Wearing his Adams River Salmon Run baseball cap, a man is bent low to the water and snapping photos of sockeye salmon thrashing near his feet.

His smile seems as wide as the river itself.

This is how and where I first encountered outdoors enthusiast, environmental campaigner and fish lover, Jim Cooperman, in 2010, when a record sockeye run was painting the Adams River red, and people from around the world were fanned out along its banks to experience a magnificent bounty in Roderick Haig-Brown Park near Salmon Arm.
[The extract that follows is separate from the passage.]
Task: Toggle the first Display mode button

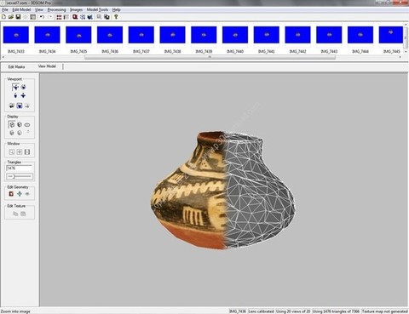Action: point(12,124)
Jim Cooperman has lived at nearby Lee Creek for 48 years. He recently explained to CBC Radio that he was faced with a decision in 1969: “Go to jail, Vietnam or Canada — which would you choose?” Cooperman headed north, built a log home with his wife, and raised five children. In addition to working at teaching, log home building and environmental advocacy, he began writing an outdoors column called Shuswap Passion for the Shuswap Market News, a personal dispatch mainly about environmental stewardship.

Jim Cooperman

Now, after a dozen years, his column has shapeshifted into a 240-page book, Everything Shuswap (Playfort $35 with gst), spanning geographic and human history: geology, ecosystems, watersheds, early contact with Secwepemc people and the tide of fur traders, gold seekers and pioneers who followed.

Once promoted as the “New Eldorado” to prospective fruit farmers in Europe and the U.S., the Shuswap landscape has been shaped by industrial development, dams, logging and agriculture. Some of its finest features have also been preserved in provincial parks, like Hunakwa Lake, “arguably the largest unroaded, protected wilderness lakes in the interior of North America at low elevation.”
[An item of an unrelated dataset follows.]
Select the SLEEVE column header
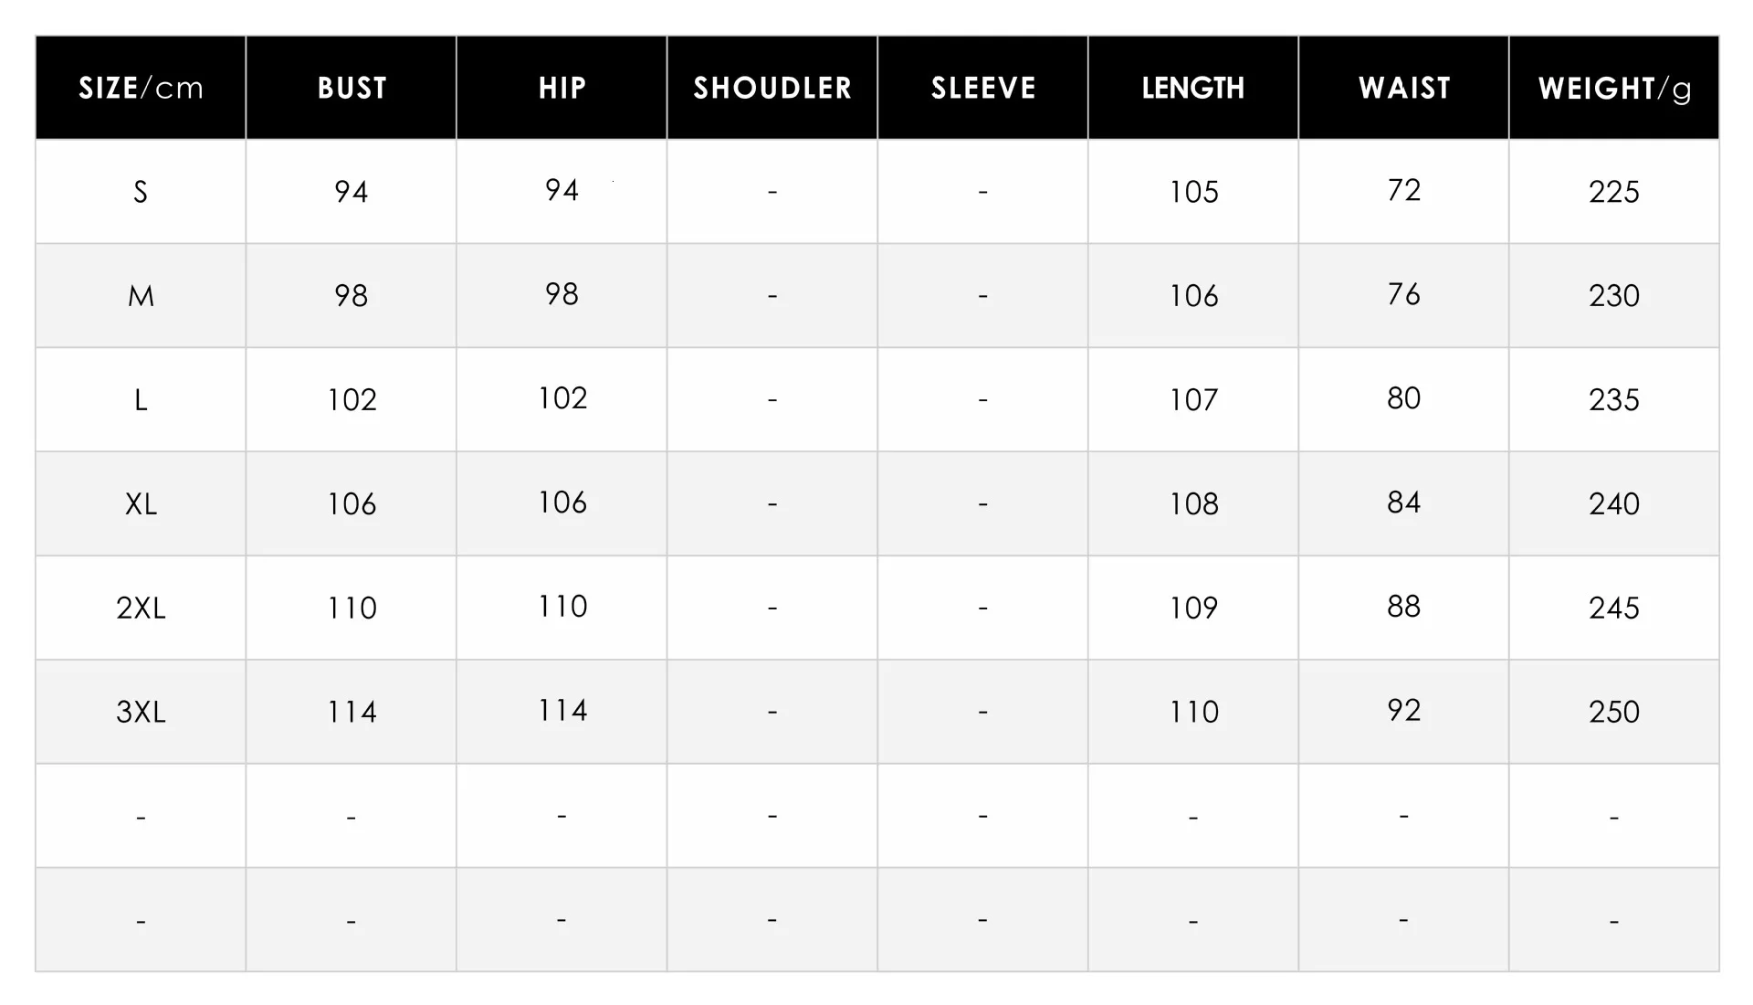Screen dimensions: 1753x1005 click(x=983, y=88)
Along the way there were boomtowns (some have retreated into bush), sternwheelers and railways that carried thousands into the region; historical and ecosystem maps, graphs and abundant archival and contemporary images—all represented in Everything Shuswap.

Most British Columbians aren’t familiar with the Shuswap. They drive through it, or think it’s all about speed boats, houseboats and ATVs. The Shuswap watershed is a vast, 15,521 square kilometre jigsaw puzzle of sub-drainages between the Thompson Plateau and Monashee Mountains. Its southern rivers and creeks stretch into what many consider the North Okanagan (at Grindrod). It includes the Shuswap River, Adams River and Lake (second deepest in B.C. and nursery for 20% of the Fraser River sockeye runs), the Salmon, Spallumcheen and Eagle Rivers — plus half a dozen others.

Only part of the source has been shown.